**What you will do:** Exclude every picture. Output verbatim the lines from the one containing "Task: Click the Task Manager title bar icon" to the end of the data.

**Records for processing:**

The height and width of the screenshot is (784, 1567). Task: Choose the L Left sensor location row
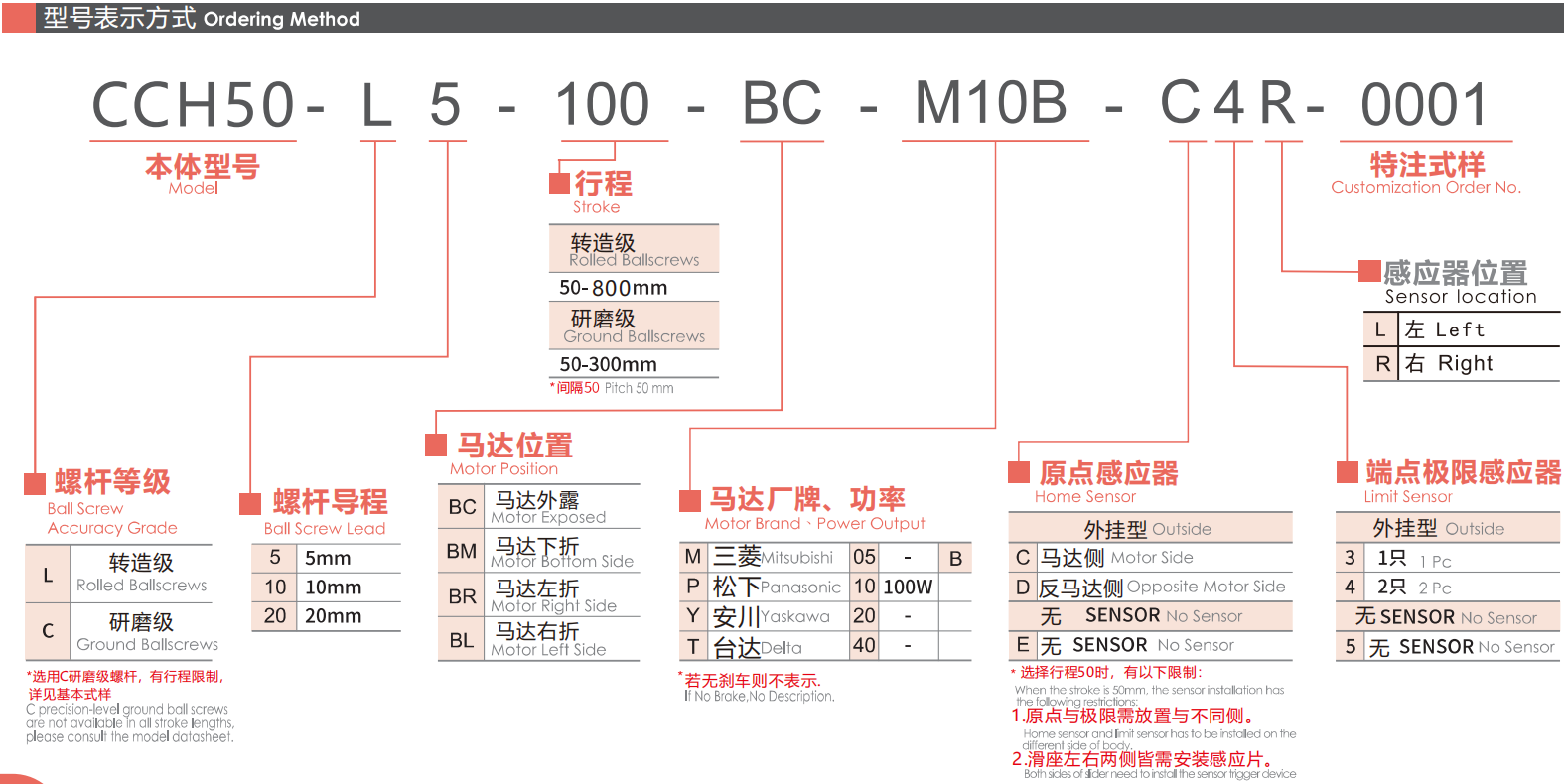pos(1461,329)
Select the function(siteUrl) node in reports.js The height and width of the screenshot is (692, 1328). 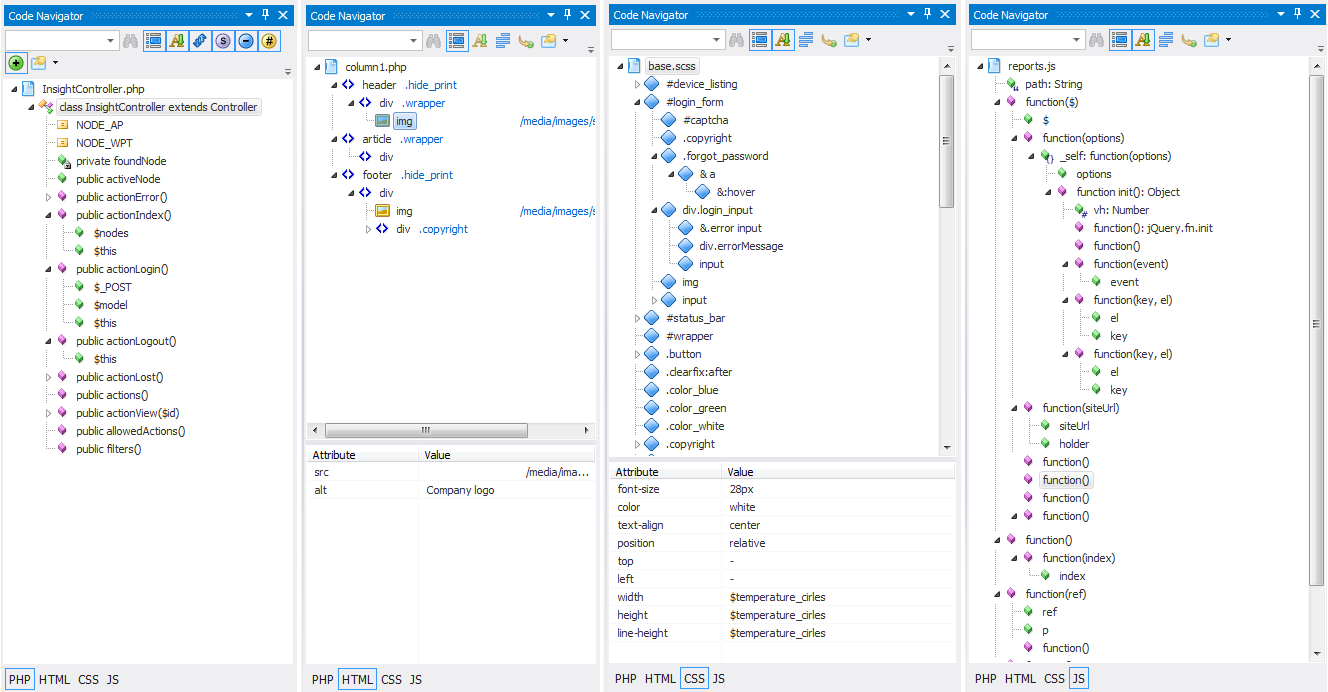1080,408
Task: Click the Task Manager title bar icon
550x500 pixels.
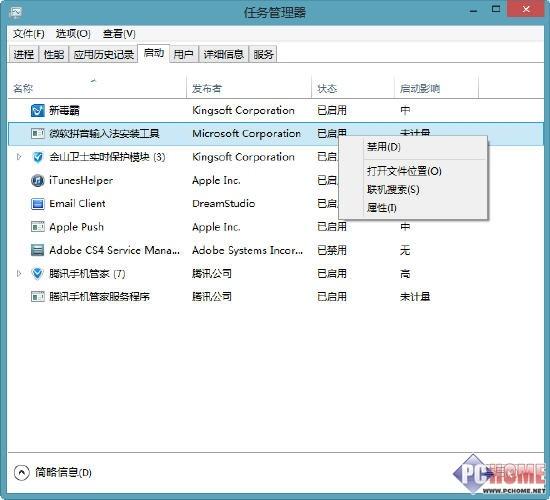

**Answer space:**
Task: Click the Task Manager title bar icon
550x500 pixels.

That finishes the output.